• Instruction:
Can you reproduce the data below word for word, leaving out the pictures?

━━━━━━━━

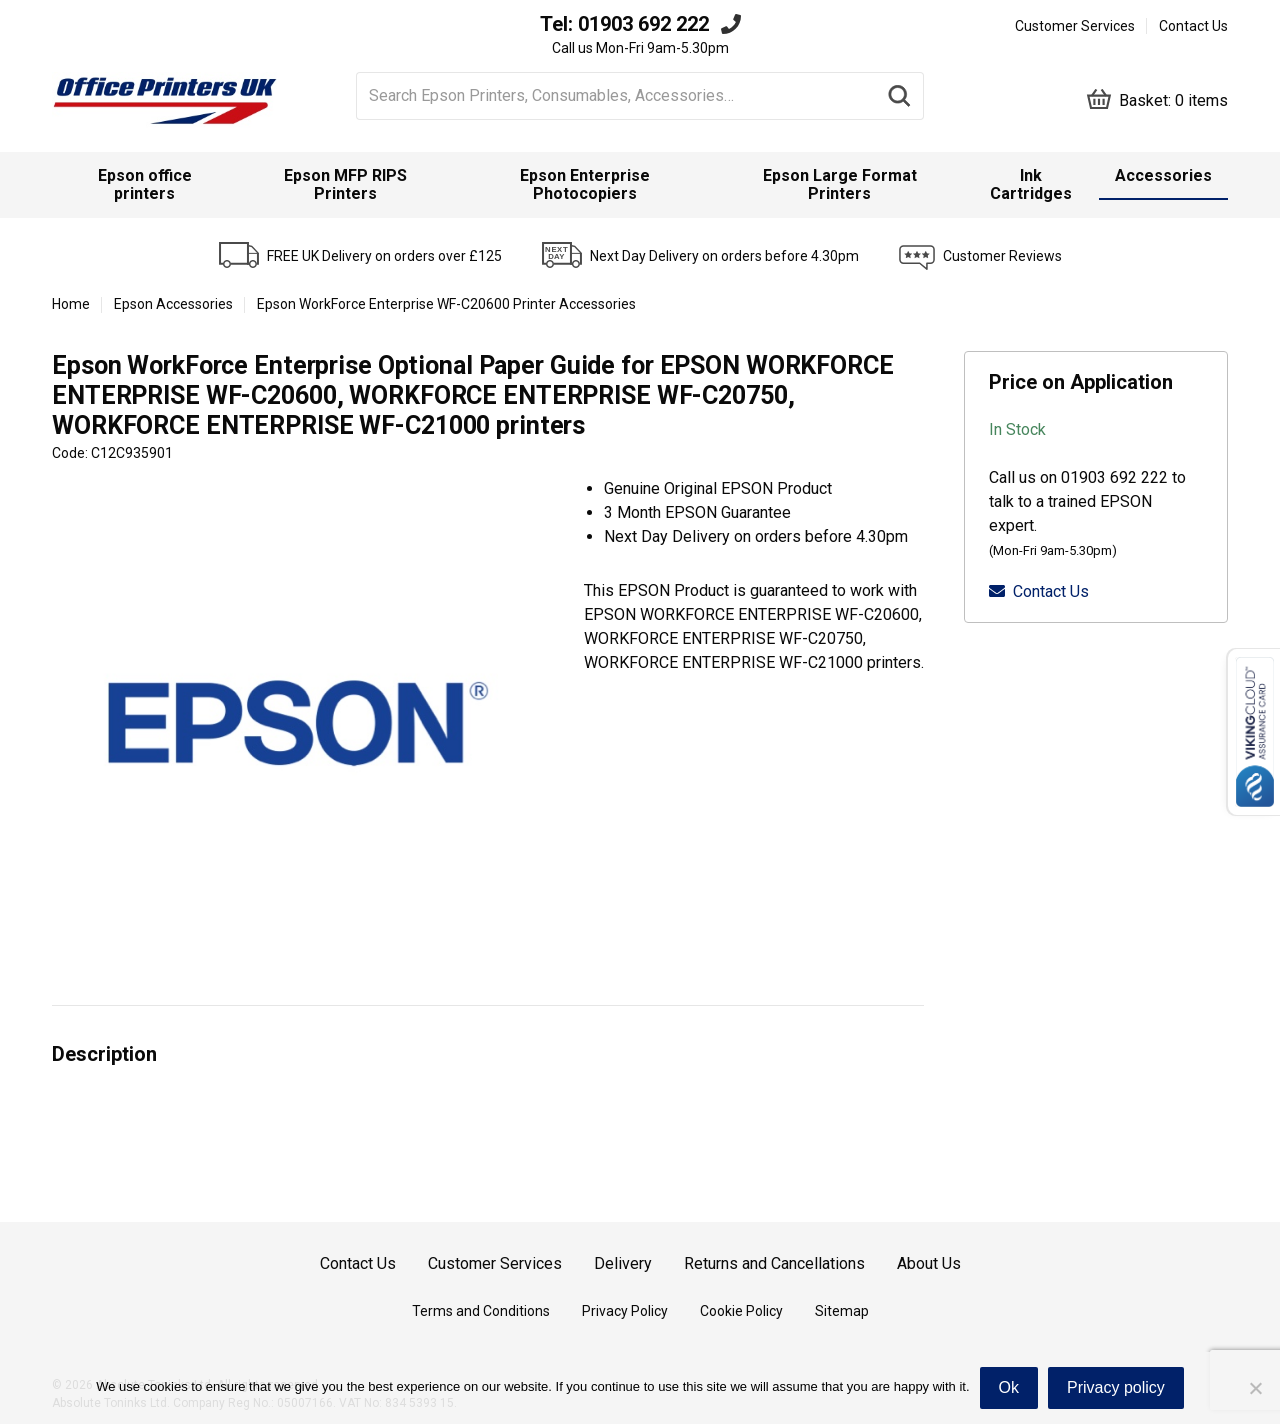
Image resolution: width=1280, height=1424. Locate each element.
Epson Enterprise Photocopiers (585, 184)
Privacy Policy (625, 1311)
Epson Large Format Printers (840, 184)
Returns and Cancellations (774, 1263)
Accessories (1163, 175)
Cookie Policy (741, 1311)
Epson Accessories (173, 304)
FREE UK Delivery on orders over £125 (384, 256)
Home (71, 304)
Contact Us (1193, 26)
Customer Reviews (1002, 256)
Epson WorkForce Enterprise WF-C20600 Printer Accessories (446, 304)
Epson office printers (145, 184)
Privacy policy (1116, 1387)
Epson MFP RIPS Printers (345, 184)
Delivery (623, 1263)
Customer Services (1075, 26)
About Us (929, 1263)
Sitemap (842, 1311)
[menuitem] (145, 185)
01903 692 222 (643, 24)
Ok (1009, 1387)
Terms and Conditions (481, 1311)
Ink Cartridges (1031, 184)
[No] (1255, 1388)
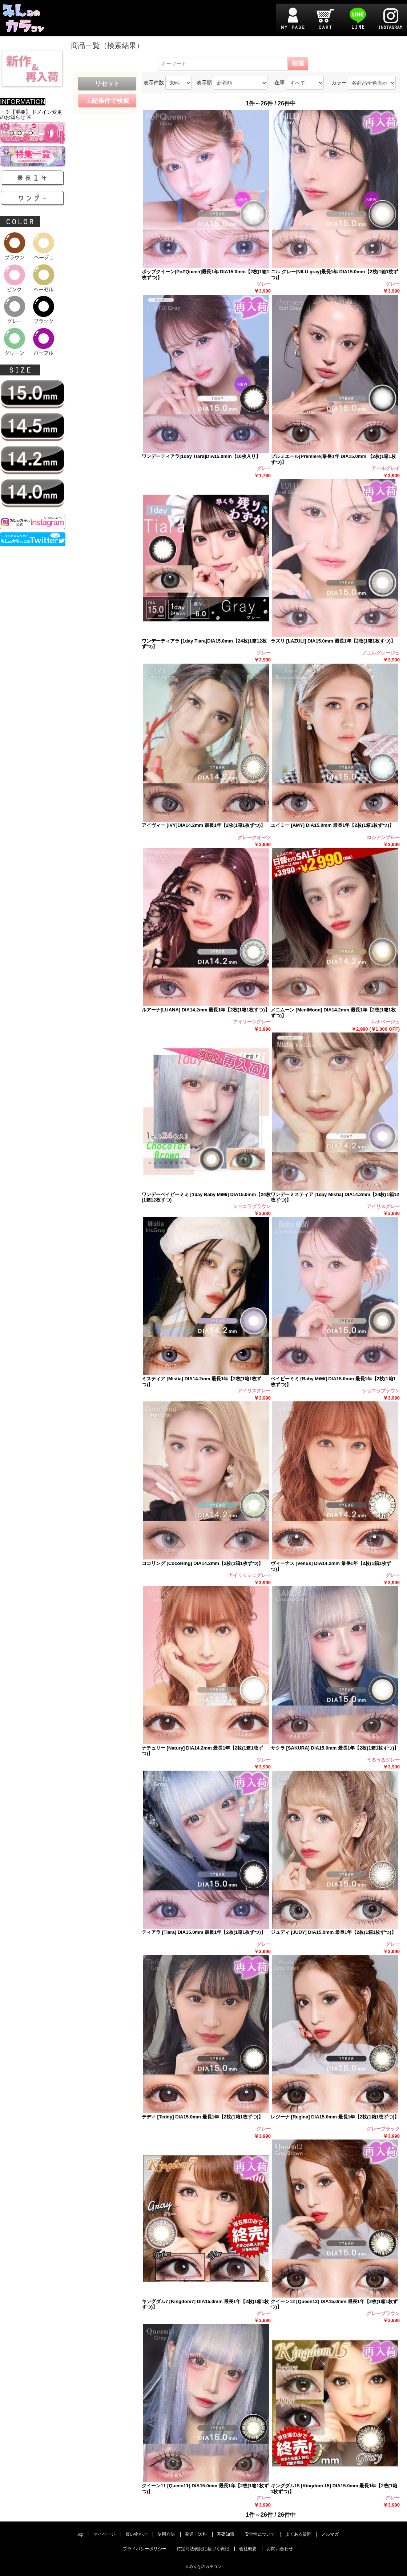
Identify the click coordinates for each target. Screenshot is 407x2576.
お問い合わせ (280, 2549)
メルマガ (330, 2534)
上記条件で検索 (107, 100)
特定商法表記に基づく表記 (203, 2549)
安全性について (260, 2534)
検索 (298, 63)
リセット (107, 83)
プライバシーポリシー (144, 2549)
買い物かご (136, 2534)
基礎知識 (225, 2534)
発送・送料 (196, 2534)
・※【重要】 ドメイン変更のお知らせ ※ (31, 114)
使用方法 (166, 2534)
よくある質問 (298, 2534)
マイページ (104, 2534)
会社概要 (248, 2549)
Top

━━━━━━━━

• Result for this task:
Image resolution: width=1280, height=1424. Locate each element.
Epson Enterprise Photocopiers (585, 184)
Privacy Policy (625, 1311)
Epson Large Format Printers (840, 184)
Returns and Cancellations (774, 1263)
Accessories (1163, 175)
Cookie Policy (741, 1311)
Epson Accessories (173, 304)
FREE UK Delivery on orders over £125 (384, 256)
Home (71, 304)
Contact Us (1193, 26)
Customer Reviews (1002, 256)
Epson WorkForce Enterprise WF-C20600 Printer Accessories (446, 304)
Epson office printers (145, 184)
Privacy policy (1116, 1387)
Epson MFP RIPS Printers (345, 184)
Delivery (623, 1263)
Customer Services (1075, 26)
About Us (929, 1263)
Sitemap (842, 1311)
[menuitem] (145, 185)
01903 692 222 (643, 24)
Ok (1009, 1387)
Terms and Conditions (481, 1311)
Ink Cartridges (1031, 184)
[No] (1255, 1388)
Identify the click coordinates for each target. Screenshot is 407x2576.
お問い合わせ (280, 2549)
メルマガ (330, 2534)
上記条件で検索 (107, 100)
特定商法表記に基づく表記 (203, 2549)
安全性について (260, 2534)
検索 (298, 63)
リセット (107, 83)
プライバシーポリシー (144, 2549)
買い物かご (136, 2534)
基礎知識 (225, 2534)
発送・送料 (196, 2534)
・※【重要】 ドメイン変更のお知らせ ※ (31, 114)
使用方法 (166, 2534)
よくある質問 (298, 2534)
マイページ (104, 2534)
会社概要 (248, 2549)
Top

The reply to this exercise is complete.